Quality Management Systems Auditing, Make It Worth Your Time
With the upgrade of the ISO9000 series of standards from the 1994 to 2008 series, the focus of the audits has shifted from purely procedural adherence towards measurement of the actual effectiveness of the quality management system or the total process, and the results that have been achieved through the implementation of a QMS. And now with the upgrades of the AS9100 quality standard, there are even more ways to develop and implement corrective and preventive actions that will greatly benefit the organization.
Audits are an essential management tool to be used for verifying objective evidence of processes, to assess how successfully processes have been implemented, for assessing the effectiveness of achieving any defined target levels, to provide evidence concerning reduction and elimination of problem areas. For the benefit of the organization, quality auditing should not only report non-conformances and corrective actions, but also highlight areas of good practice. By highlighting these areas other departments may share information and amend their working practices as a result, which contributes to continual improvement.

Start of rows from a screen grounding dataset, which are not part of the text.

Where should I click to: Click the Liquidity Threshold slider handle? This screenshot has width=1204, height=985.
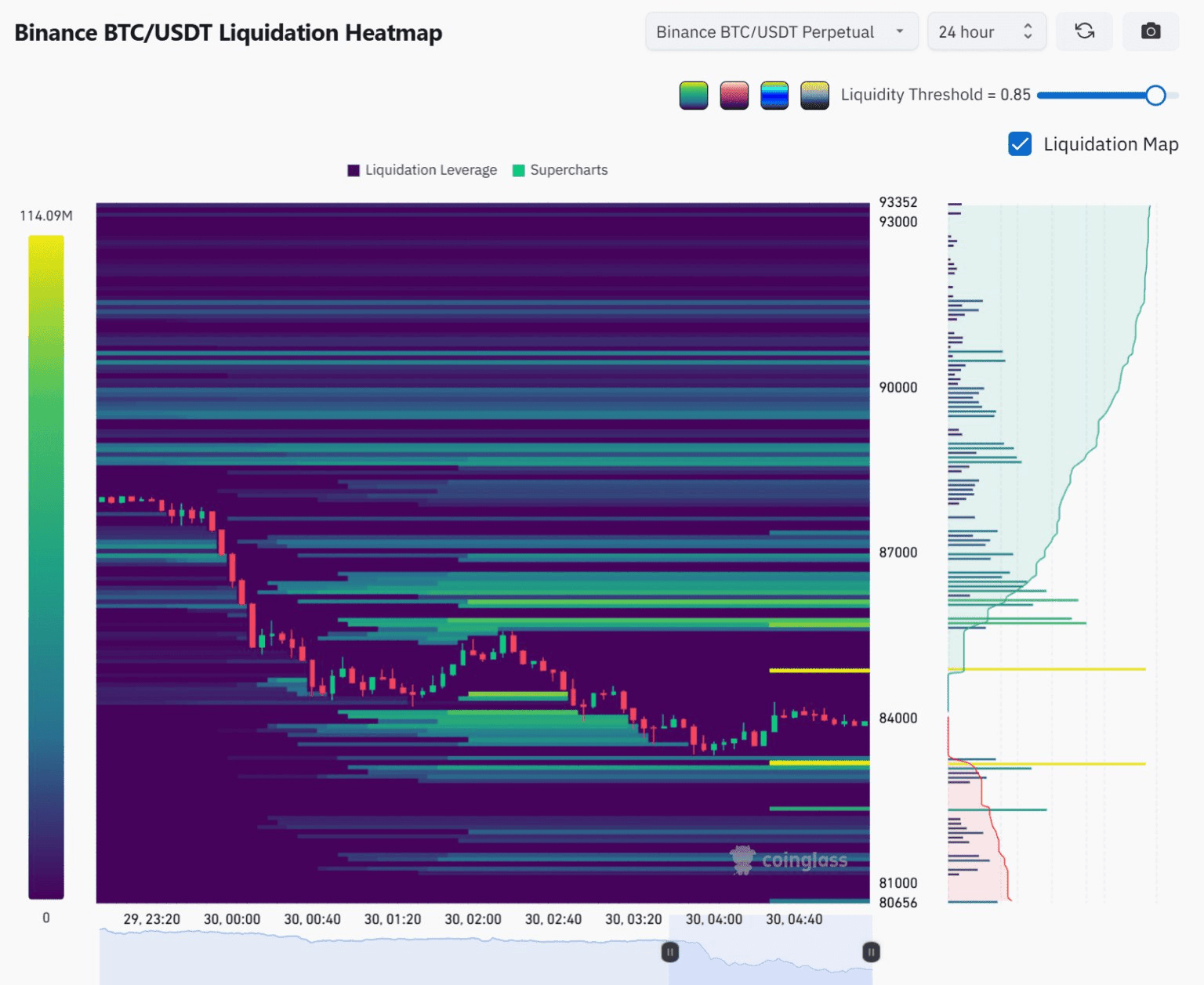(1155, 96)
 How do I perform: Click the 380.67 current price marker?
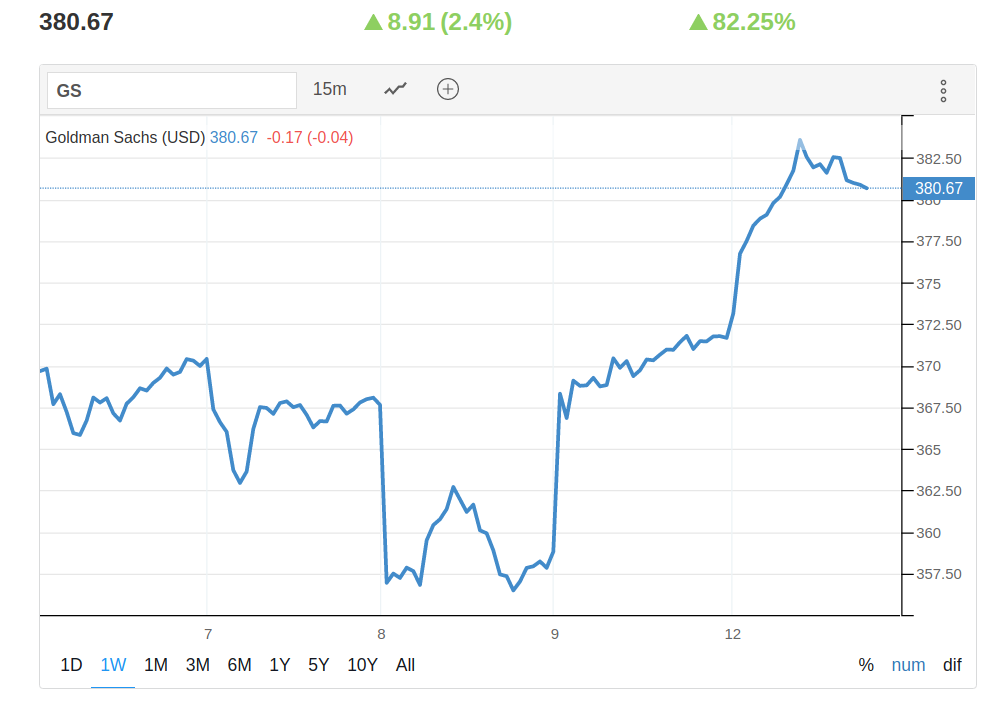(x=938, y=188)
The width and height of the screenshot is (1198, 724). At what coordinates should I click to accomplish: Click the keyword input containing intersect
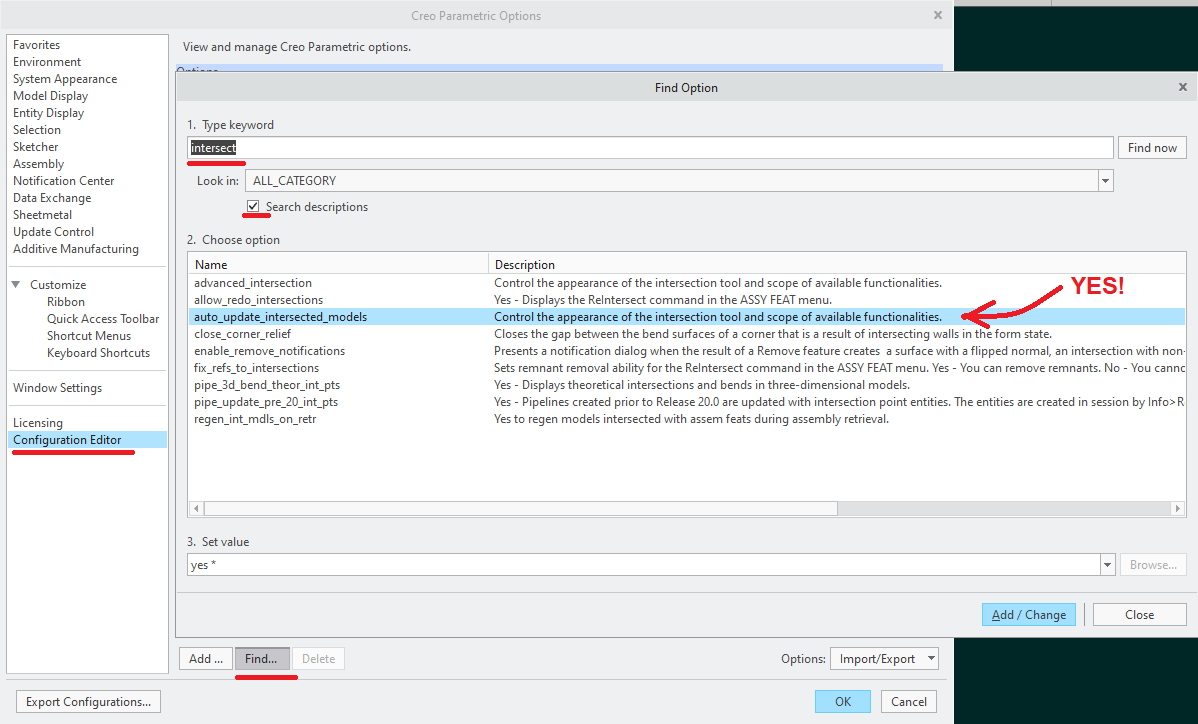(x=400, y=147)
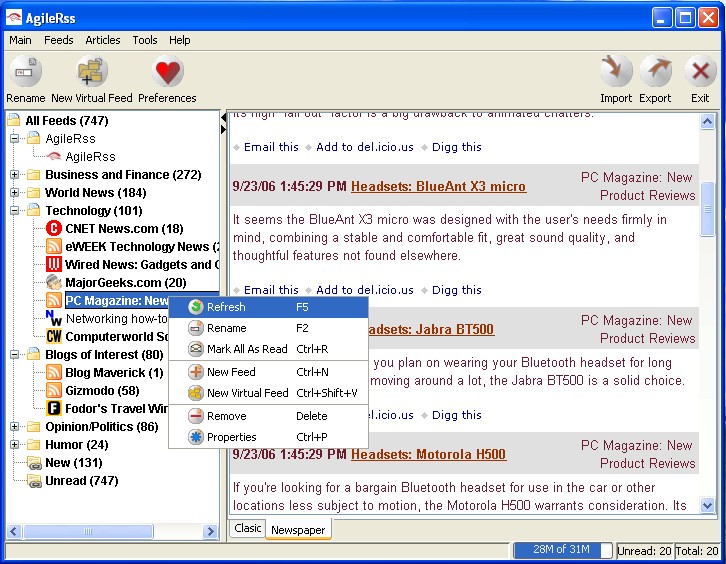Open the Feeds menu
The image size is (726, 564).
point(58,40)
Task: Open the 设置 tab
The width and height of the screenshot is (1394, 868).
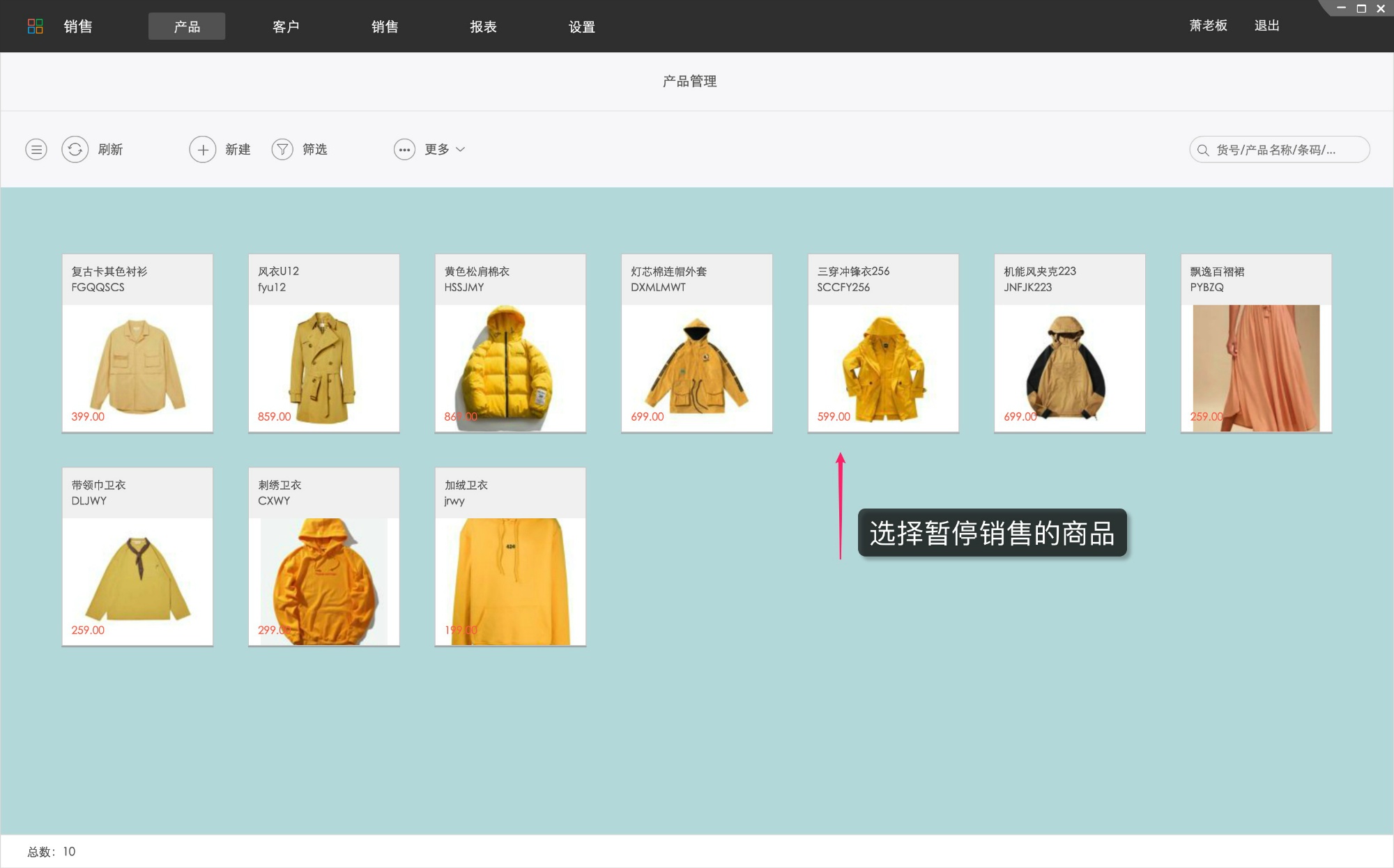Action: click(581, 26)
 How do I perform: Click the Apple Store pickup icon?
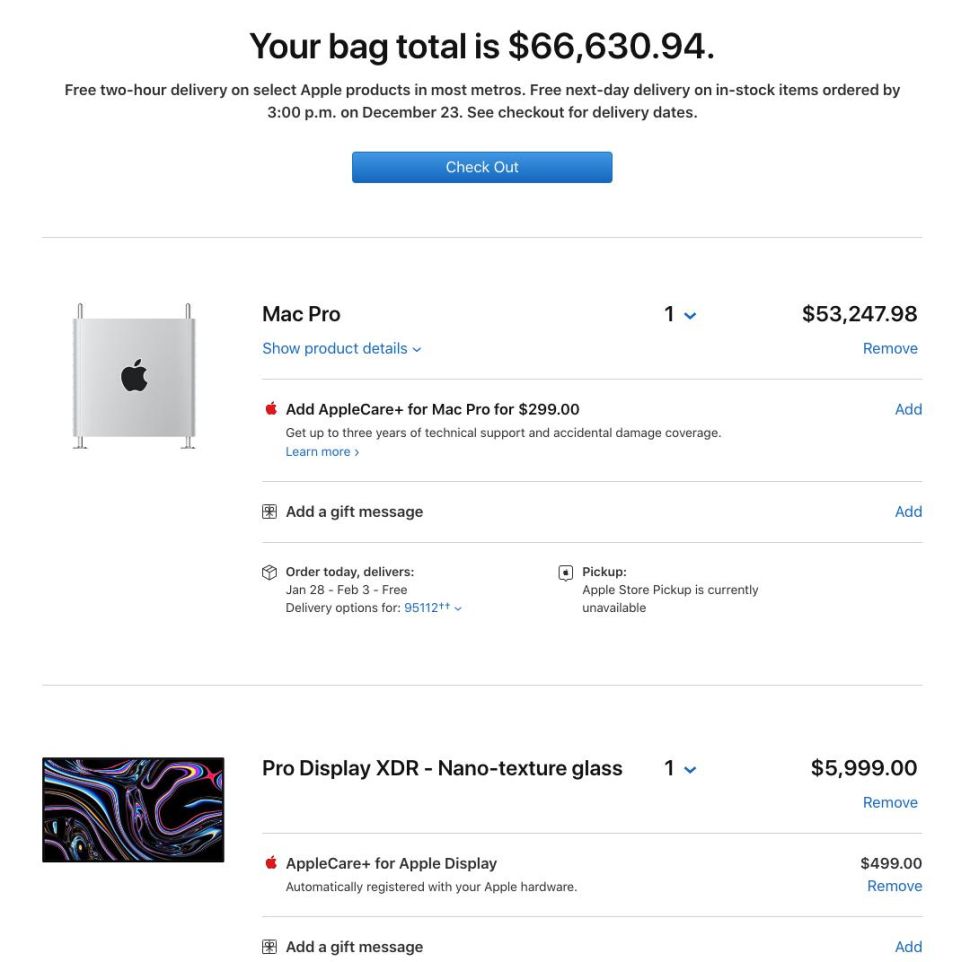pos(565,573)
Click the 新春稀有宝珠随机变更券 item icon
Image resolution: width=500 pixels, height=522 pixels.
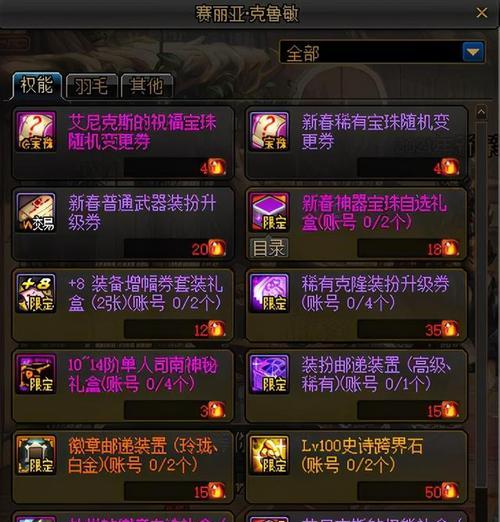click(x=269, y=132)
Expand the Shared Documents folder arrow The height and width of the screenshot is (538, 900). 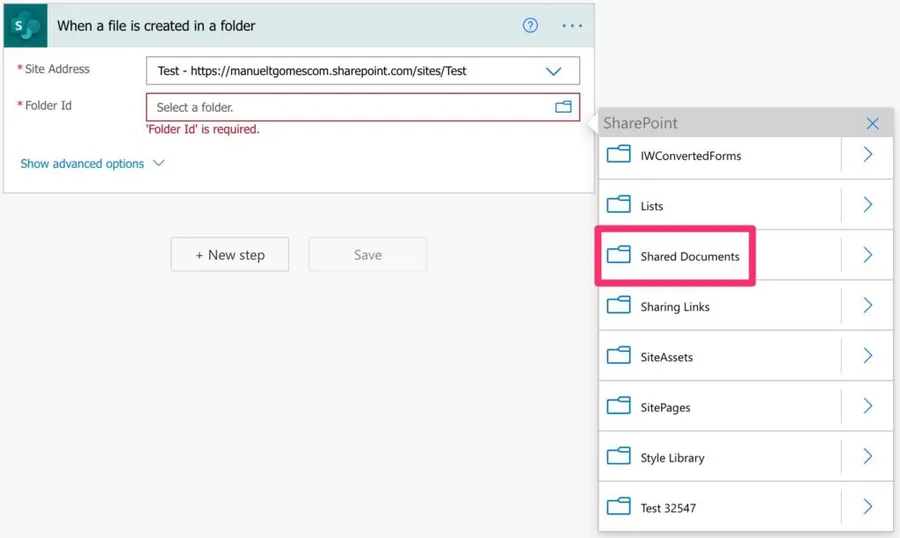pyautogui.click(x=867, y=256)
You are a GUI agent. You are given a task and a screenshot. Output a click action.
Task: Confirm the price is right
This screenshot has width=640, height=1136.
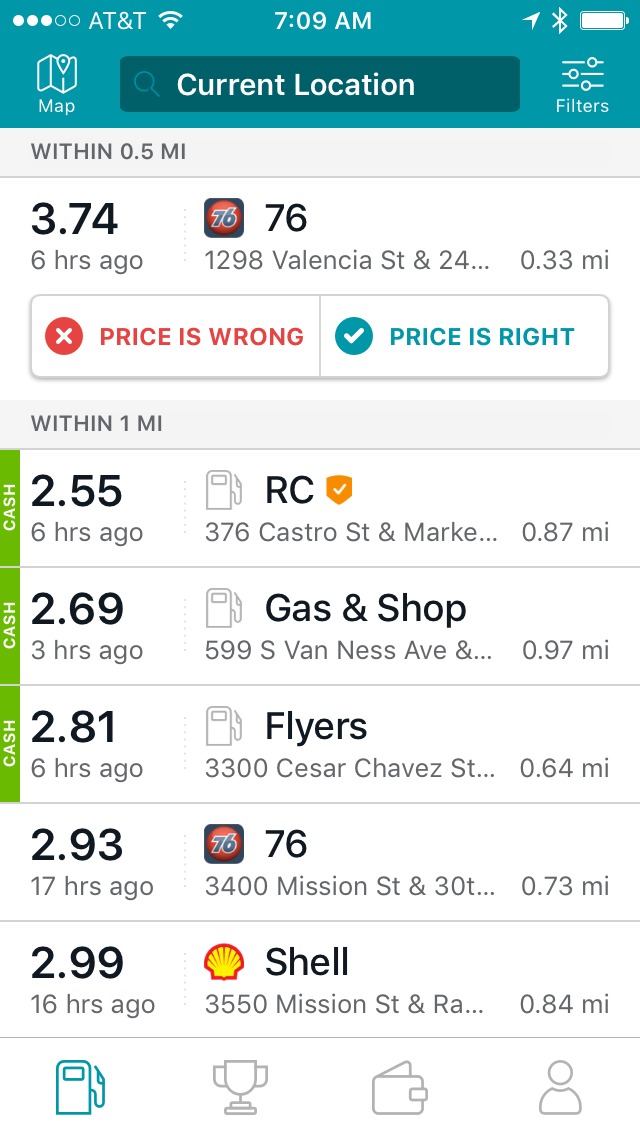464,337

There are times that auditing feels like an arduous ordeal, and those being auditee feel as though they are being personally judged. The most important part of conducting an audit is to communicate with the auditee the intent of the audit and their role in it. For an audit to give meaningful information back to the organization, you must get the cooperation of those being audited. Let them know that the audit is not a tool to punish but rather an opportunity to improve the organization as a whole. Finds are not bad things, quite the contrary they are the building blocks for the continued success of the organization (continual improvement). Why not make it the responsibility of each employee to contribute at least one opportunity for improvement each year. Just think how much better your company will be after one year.
Getting The Most Out Of Your Quality Objectives
ISO 9001:2008 mentions quality objectives at least 14 times. Basically, quality objectives allow us to measure our progress and make improvements. How else can we conclude if we’re doing the right things and what we should do next? Without metrics you have no way of knowing if there has been a return on investment for an improvement initiative, capital expenditure, or new product design.
Objectives are the essential links between day-to-day activities and strategic planning. They make it possible for individuals throughout the organization to monitor processes and communicate performance to the decision makers. When we develop our strategic objectives (the ones that will move us to the next level of quality or profitability), what should we be looking at and how should we be looking at it.
The standards for ISO 9001 and AS9100 require that objectives be set and implemented to promote continuous improvement. If you were to set objectives that had no measureable metric and no time line for completing, how would you ever know if you had completed them or if they made any difference at all?
As a third party auditor, I have seen many failed attempts at setting meaningful objectives. The primary reason for these failures is lack of understanding of what should be included when setting these goals.
A good rule of thumb is to always include the following information in each objective:
- A starting point-Where are we now?
- A desired result-where do we want to be and what do we want to accomplish?
- When do we expect to complete this objective-Put a stake in the ground.
Example:
“We will improve our delivery performance to our customers from 85% to 95% by December 2010.”
Once you have set your objective now you must show progress toward completion-measure and report. Make decisions and take action to keep moving in the right direction. If you miss your deadline, don’t worry, you can always push your time-line out. The primary reason for objectives is to keep moving toward improving your quality management system and better satisfying your customers. Competition is steep in today’s economy; keeping ahead of the competition requires planning and measuring on a regular basis. Make your objectives count; they can be the difference between success and failure.